### Work required
Where a line of the records contains the word "Open", show that line.

··· Data supplied ···

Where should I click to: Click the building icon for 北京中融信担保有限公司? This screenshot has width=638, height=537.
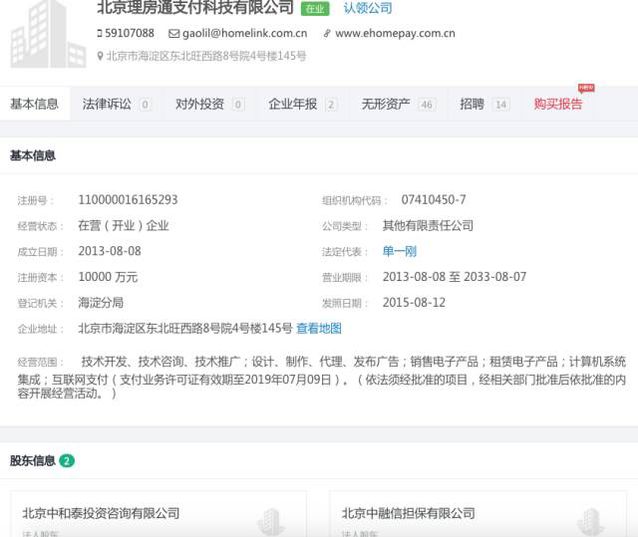(x=590, y=521)
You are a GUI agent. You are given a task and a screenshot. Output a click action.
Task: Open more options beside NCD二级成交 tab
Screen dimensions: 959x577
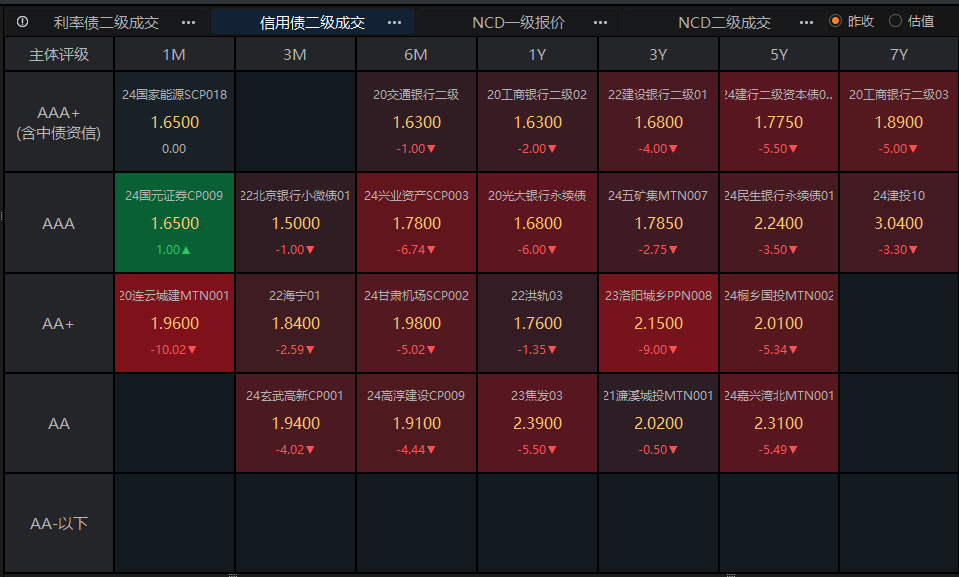coord(806,21)
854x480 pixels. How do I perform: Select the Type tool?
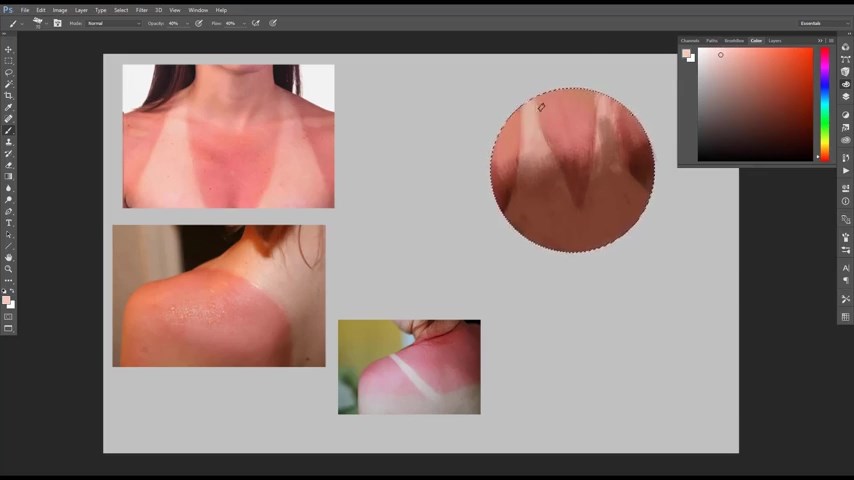tap(9, 223)
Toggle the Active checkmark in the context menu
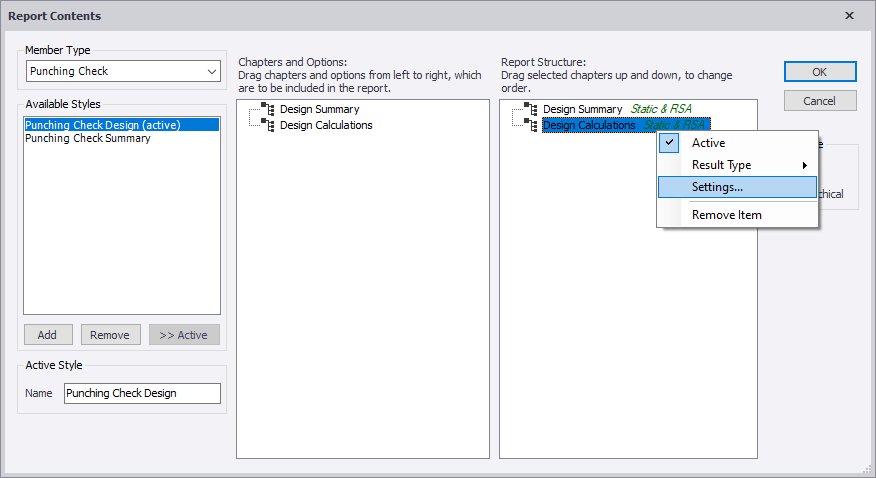The image size is (876, 478). (671, 143)
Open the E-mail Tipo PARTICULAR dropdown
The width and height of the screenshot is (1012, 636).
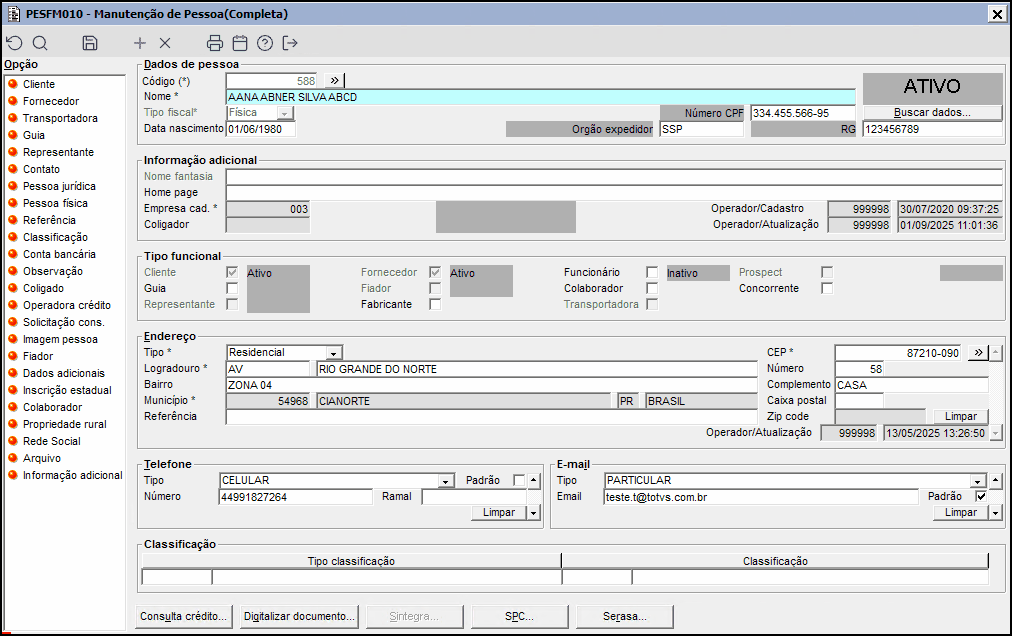point(979,480)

···

### Response area
Task: Open more options beside NCD二级成交 tab
Open the E-mail Tipo PARTICULAR dropdown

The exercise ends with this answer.